Redmond, Washington
It took more than 20 days and a crew of over 200 to set up and strike The Launch. It’s difficult to collapse months and months of work into one ten-hour time frame, but in the end that’s what Launch Day boiled down to. The days leading up to the event were non-stop for the entire production team, scurrying to and from the various pavilions amidst the crackle of walkie-talkies, working out technical details in the main tent, and holed up for long hours in office trailers and broadcast trucks behind the launch site. Like magic, Bill Gates and Jay Leno played off each other perfectly. The broadcast came off without a hitch. Everything received thunderous applause, even from an audience jaded by nearly three years of waiting and hype. The Windows 95 Launch Event was a cross between a High-Tech Expo and a Carnival, with the inclusion of a playful “Midway Area” designed to let people simply have fun. It was here and, in the pavilions, where launch attendees experienced Windows95 and related products hands-on.

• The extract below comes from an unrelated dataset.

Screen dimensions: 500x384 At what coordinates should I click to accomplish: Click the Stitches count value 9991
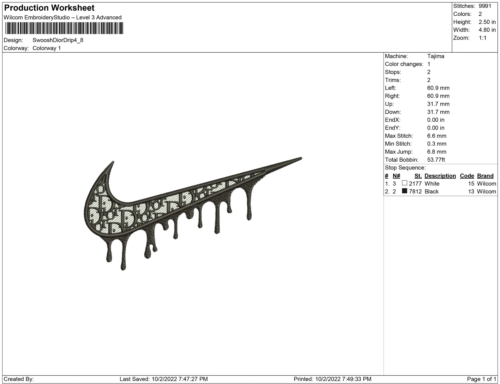click(485, 6)
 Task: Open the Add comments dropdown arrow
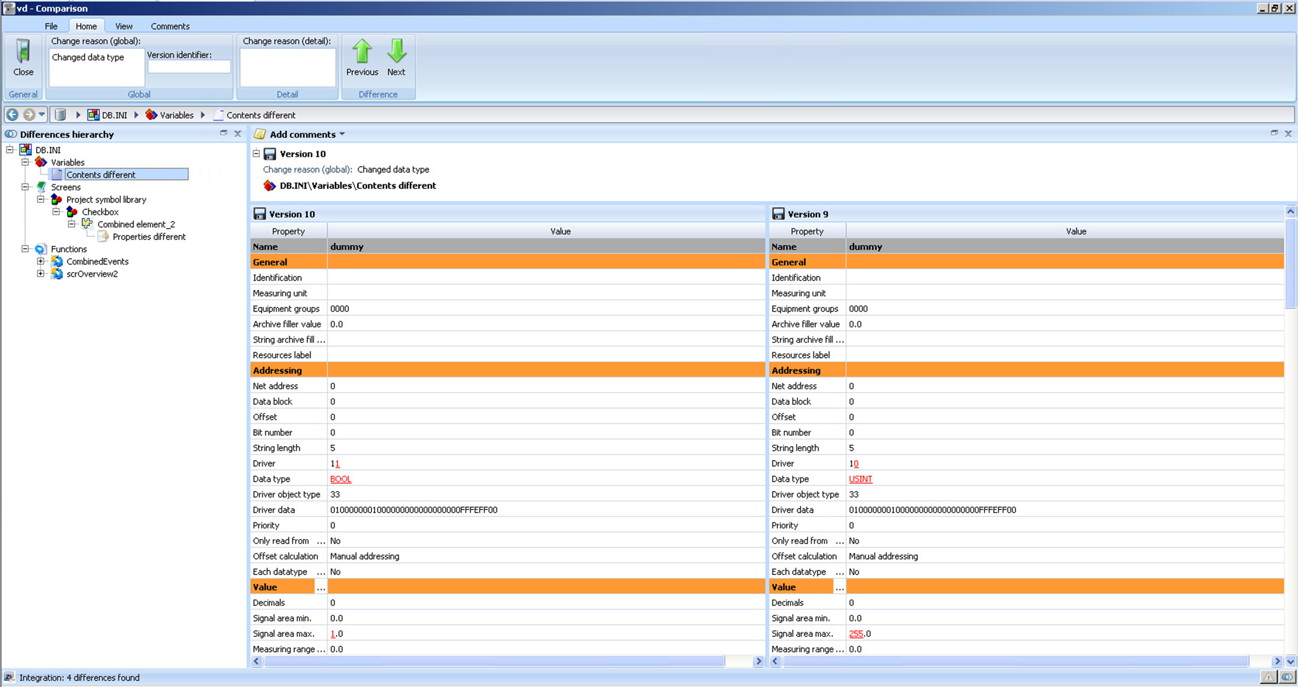(342, 134)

Judging by press coverage of the event and the kudos that flooded in about the “biggest consumer product launch in history,” success is an understatement.
Steve Balmer, Microsoft’s Executive Vice President of Sales and Support called the event:
“Fan – f—ing – tastic!… Everything was perfect, spot-on!”
Bill Gates himself was darn enthused:
“What a Show”
“What a set-up. It’s great. This whole thing is mind-blowing.”